Every sacred book, successively, has been accepted in the faith
that it was to be the final resting-place of the sojourning soul;
but after all, it was but a caravansary which supplied refreshment
to the traveller, and directed him farther on his way to Isphahan
or Bagdat. Thank God, no Hindoo tyranny prevailed at the framing
of the world, but we are freemen of the universe, and not
sentenced to any caste.
I know of no book which has come down to us with grander
pretensions than this, and it is so impersonal and sincere that
it is never offensive nor ridiculous. Compare the modes in which
modern literature is advertised with the prospectus of this book,
and think what a reading public it addresses, what criticism it
expects. It seems to have been uttered from some eastern summit,
with a sober morning prescience in the dawn of time, and you
cannot read a sentence without being elevated as upon the
table-land of the Ghauts. It has such a rhythm as the winds of
the desert, such a tide as the Ganges, and is as superior to
criticism as the Himmaleh Mountains. Its tone is of such
unrelaxed fibre, that even at this late day, unworn by time, it
wears the English and the Sanscrit dress indifferently; and its
fixed sentences keep up their distant fires still, like the
stars, by whose dissipated rays this lower world is illumined.

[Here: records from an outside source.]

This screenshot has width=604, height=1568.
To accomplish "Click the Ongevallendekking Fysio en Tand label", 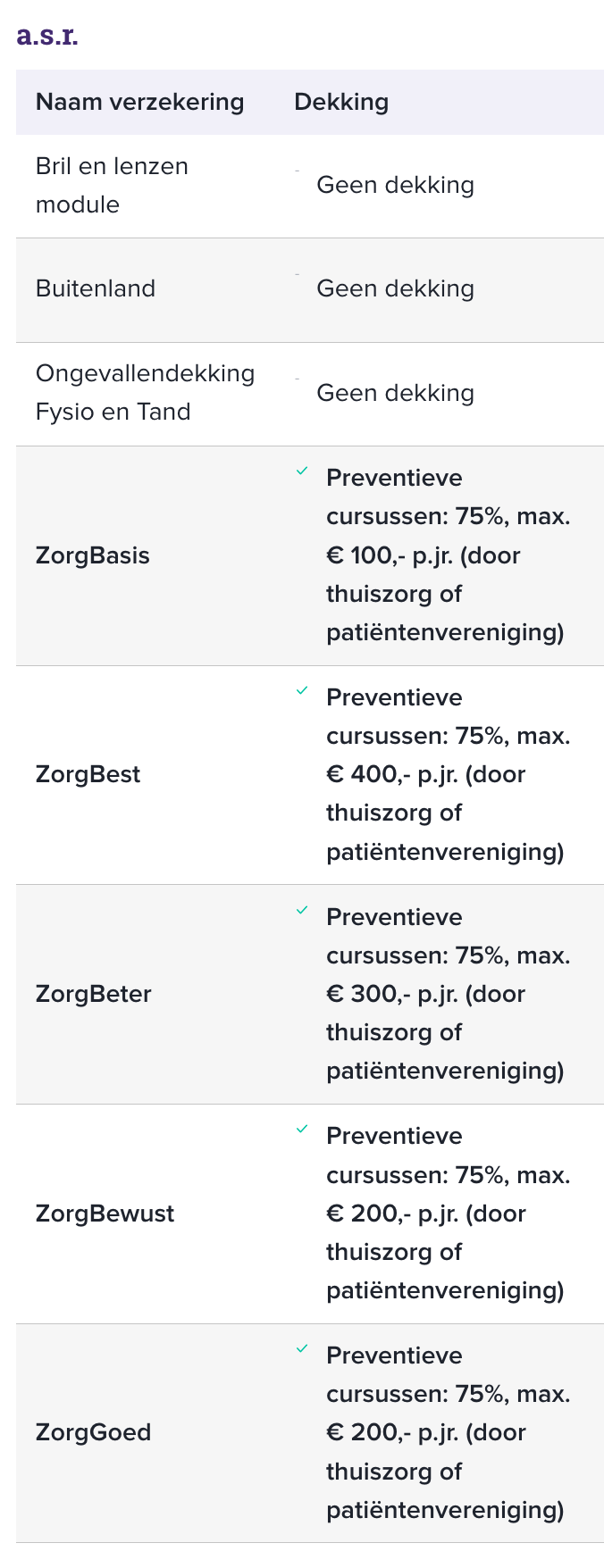I will coord(145,393).
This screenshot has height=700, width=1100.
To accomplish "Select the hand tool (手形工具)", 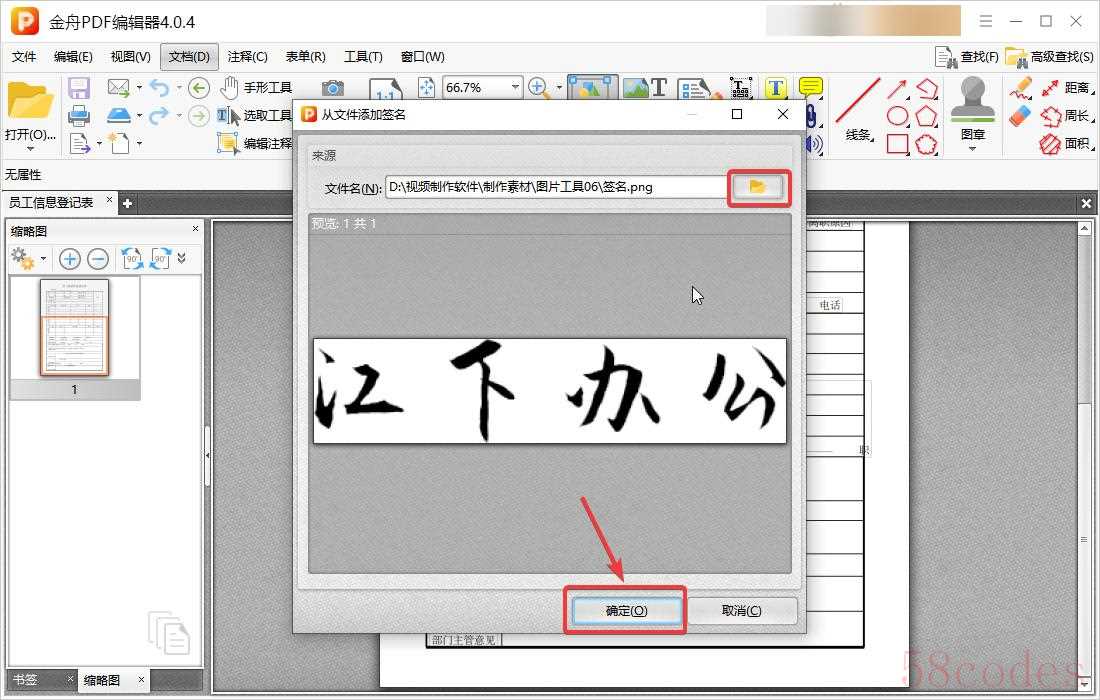I will pos(256,88).
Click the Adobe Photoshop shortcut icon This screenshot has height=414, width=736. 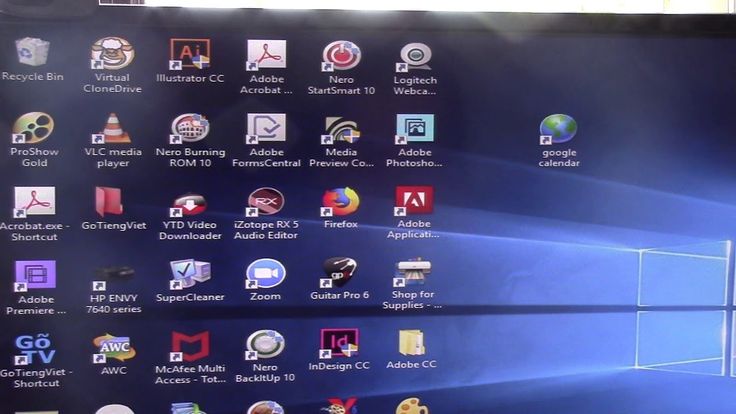point(414,129)
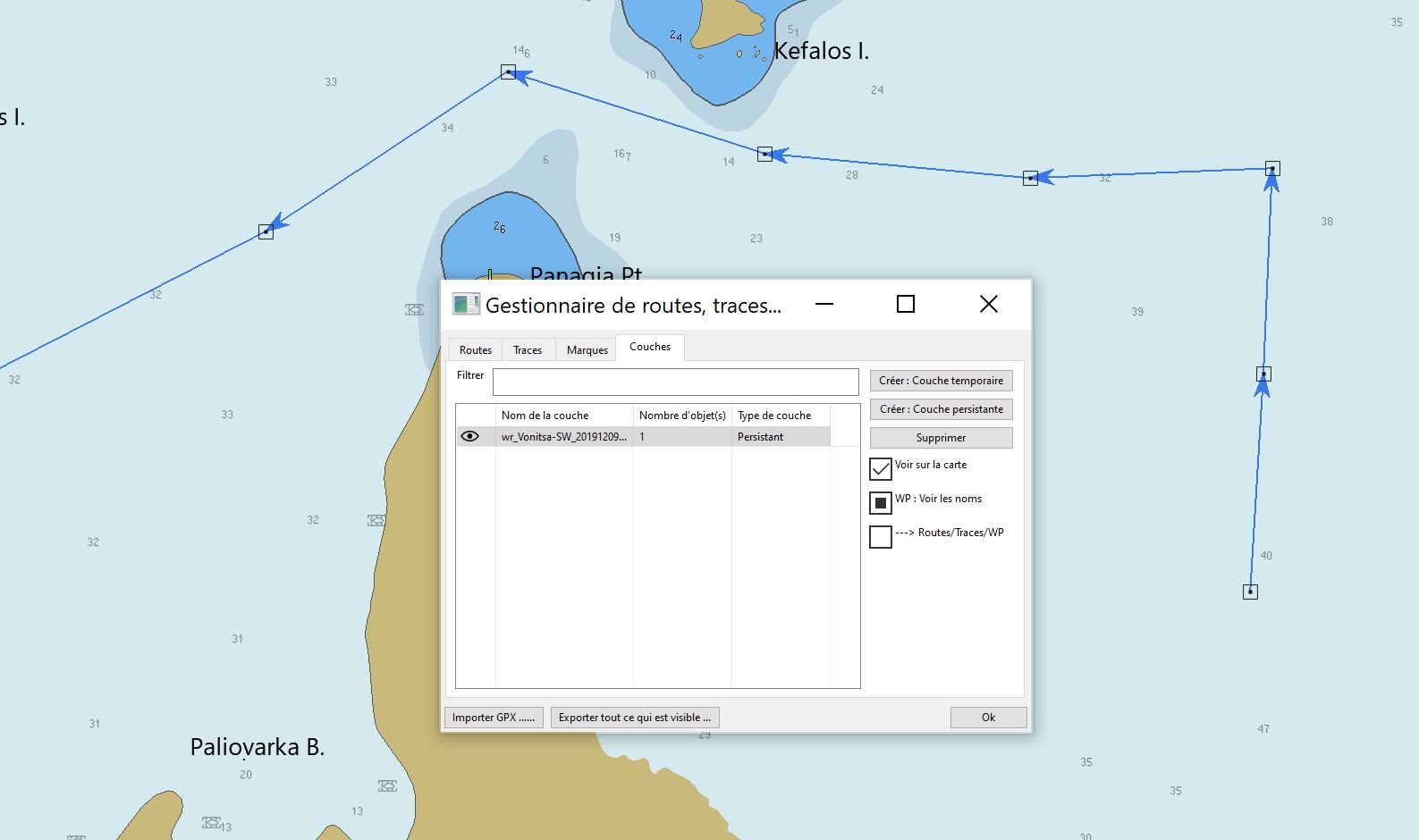1419x840 pixels.
Task: Select the waypoint south of Kefalos I.
Action: tap(764, 155)
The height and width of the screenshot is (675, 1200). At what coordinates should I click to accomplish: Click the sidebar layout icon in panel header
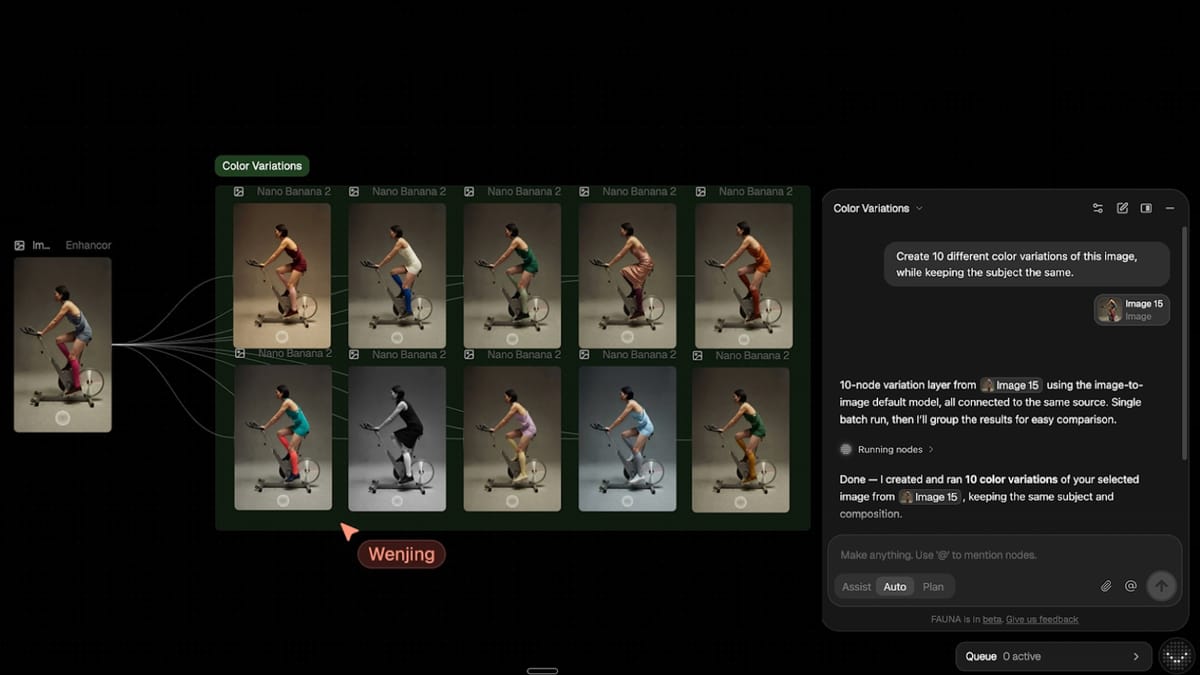click(x=1146, y=207)
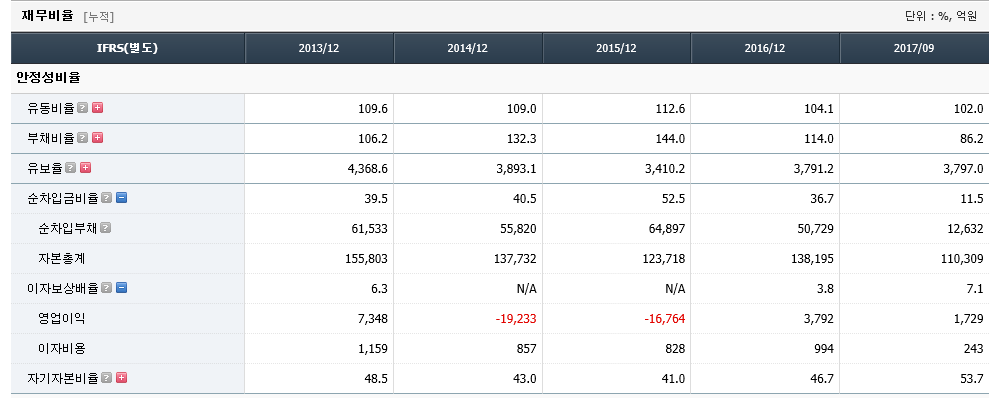This screenshot has height=398, width=1003.
Task: Click the 2015/12 column header
Action: click(617, 49)
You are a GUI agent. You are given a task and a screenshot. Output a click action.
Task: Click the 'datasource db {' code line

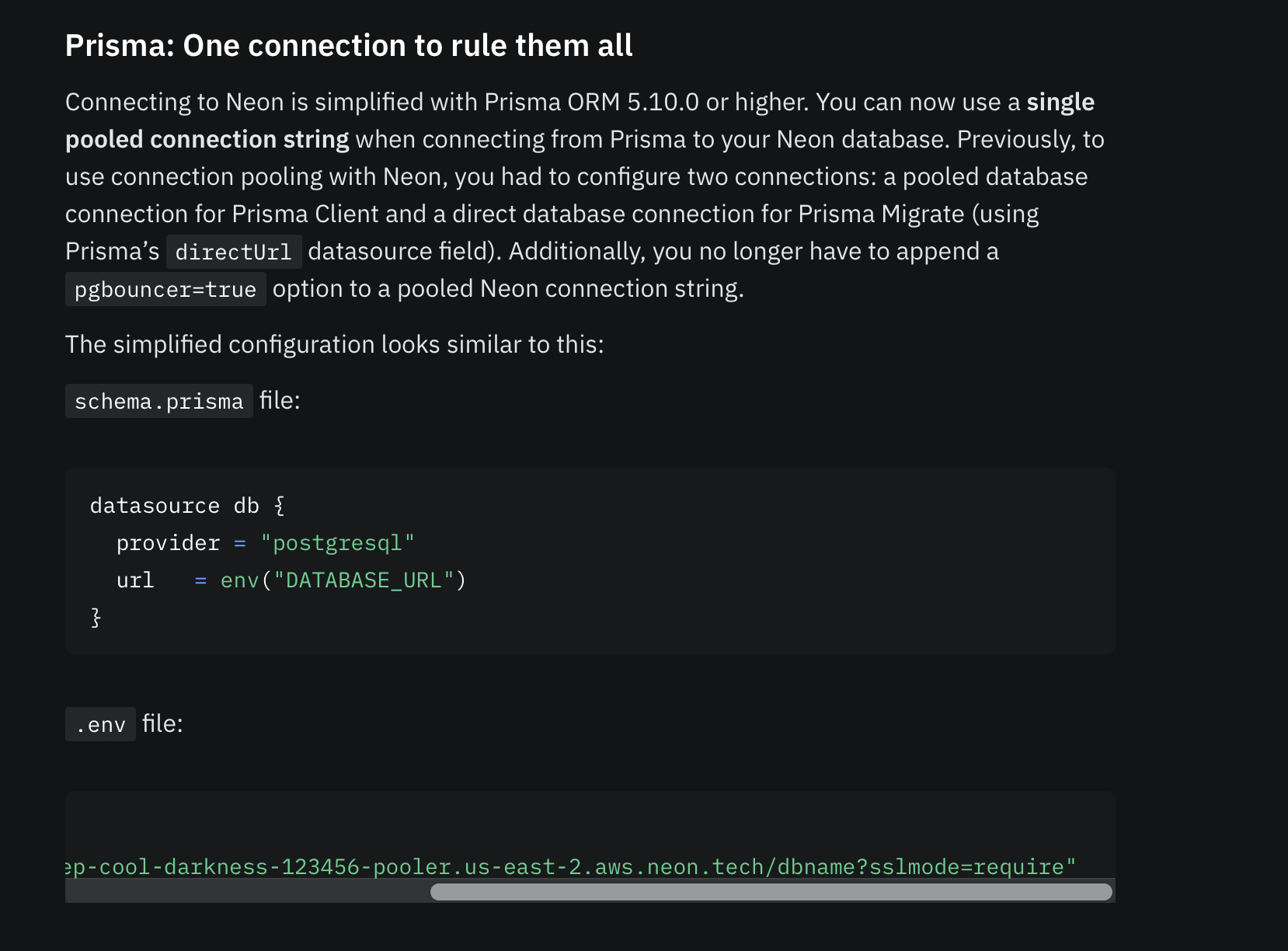pyautogui.click(x=187, y=506)
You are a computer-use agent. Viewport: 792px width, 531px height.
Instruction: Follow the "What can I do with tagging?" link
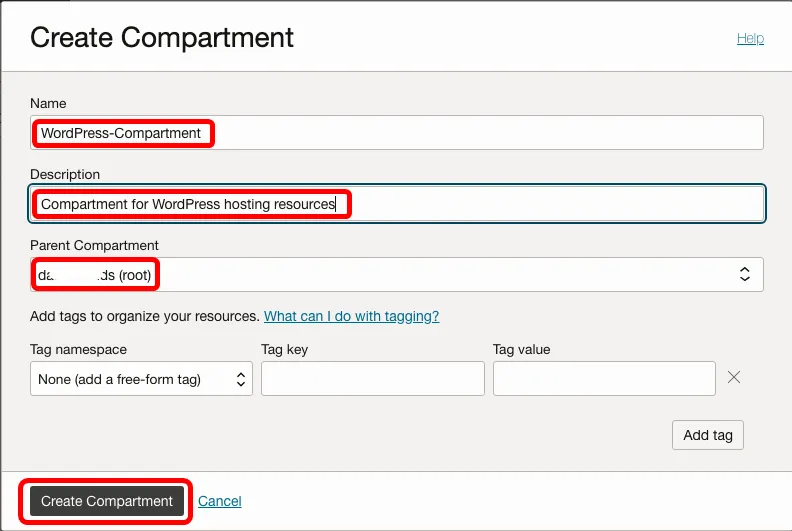pos(351,316)
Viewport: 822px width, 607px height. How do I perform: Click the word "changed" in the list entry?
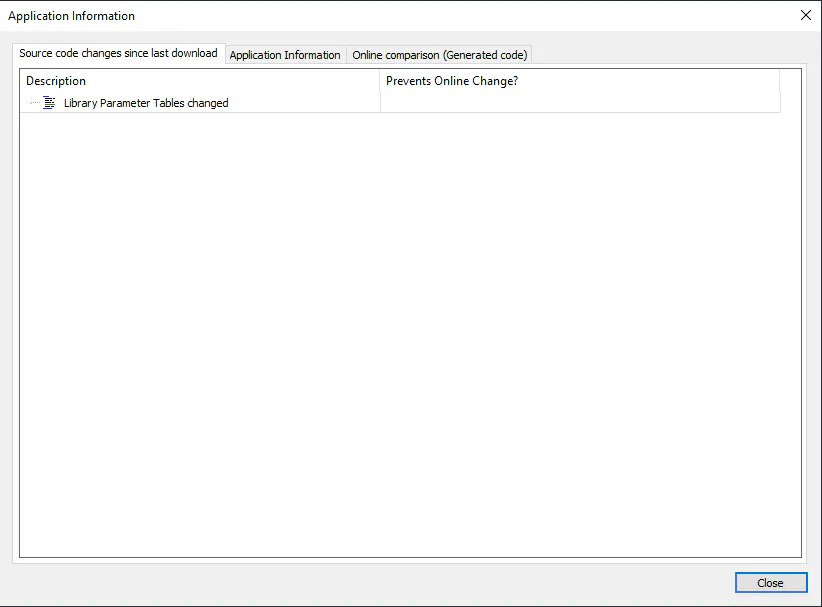point(208,103)
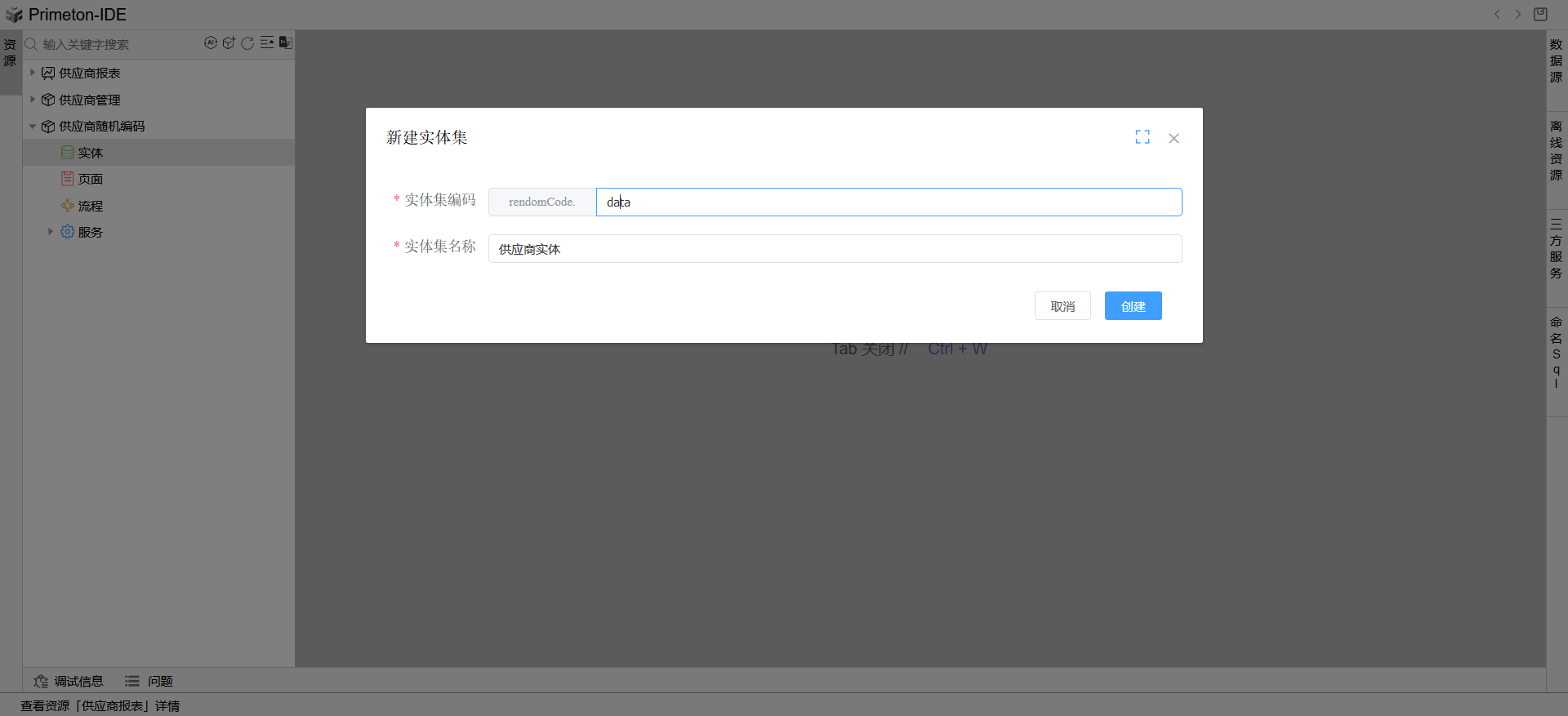This screenshot has width=1568, height=716.
Task: Click the AI assistant icon in resource toolbar
Action: [211, 43]
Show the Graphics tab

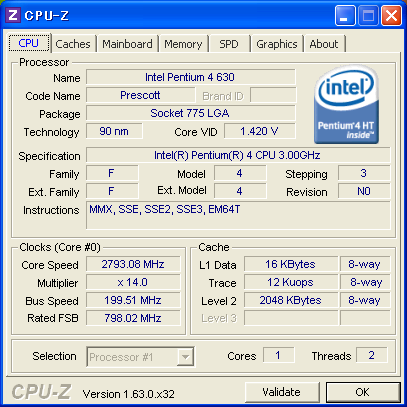(277, 44)
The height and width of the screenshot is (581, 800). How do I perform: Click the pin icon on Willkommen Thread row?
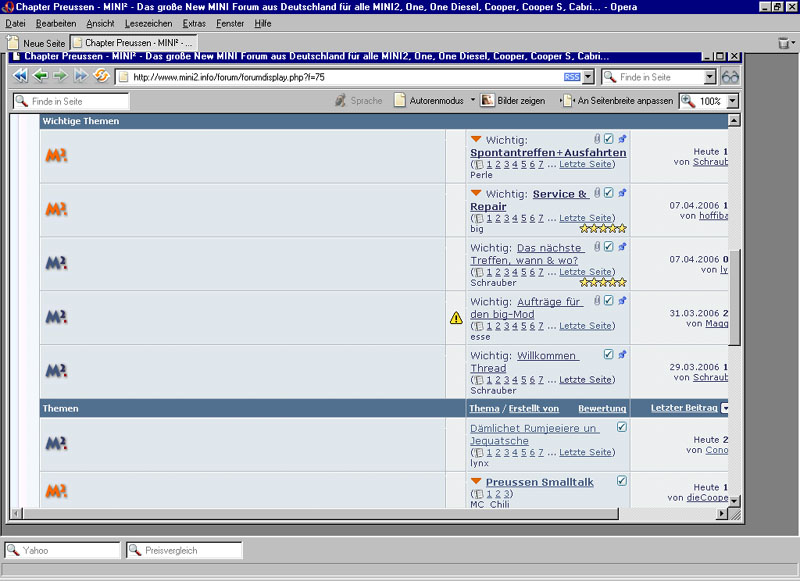622,355
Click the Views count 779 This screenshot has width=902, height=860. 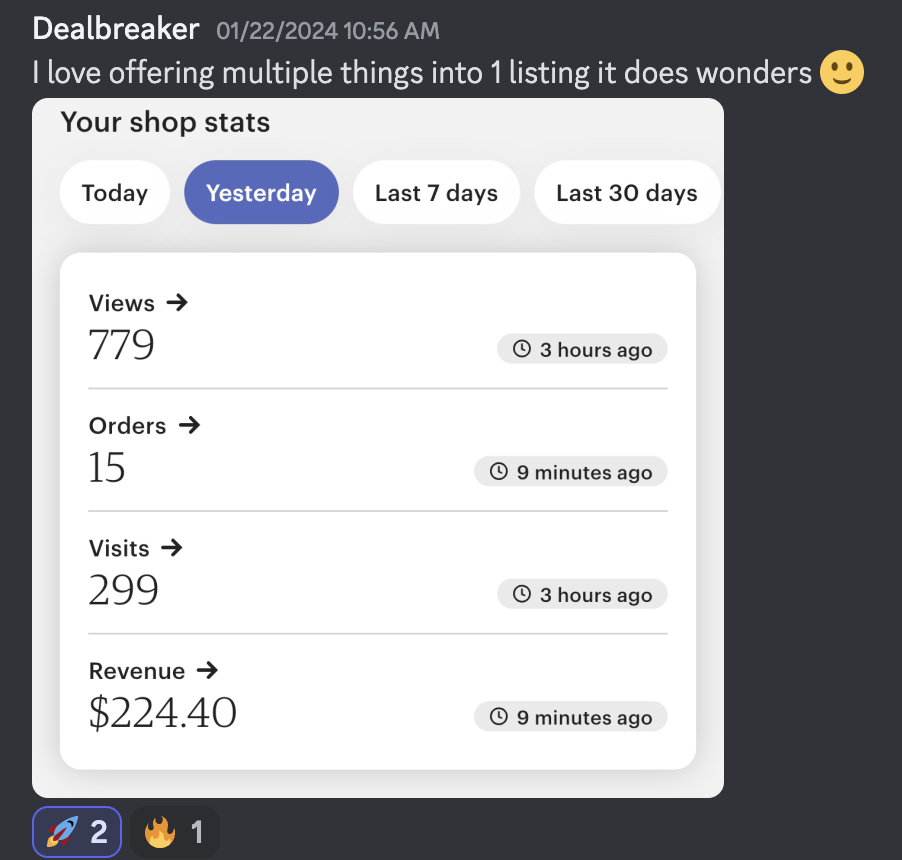click(121, 345)
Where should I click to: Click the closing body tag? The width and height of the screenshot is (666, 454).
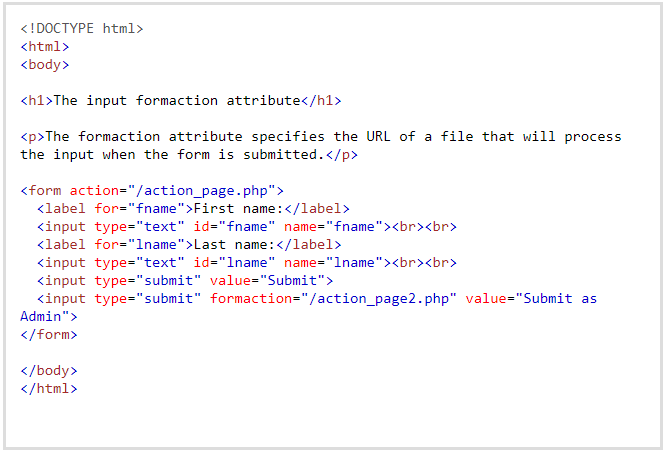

The whole book by noble gestures and inclinations renders many
words unnecessary. English sense has toiled, but Hindoo wisdom
never perspired. Though the sentences open as we read them,
unexpensively, and at first almost unmeaningly, as the petals of
a flower, they sometimes startle us with that rare kind of wisdom
which could only have been learned from the most trivial
experience; but it comes to us as refined as the porcelain earth
which subsides to the bottom of the ocean.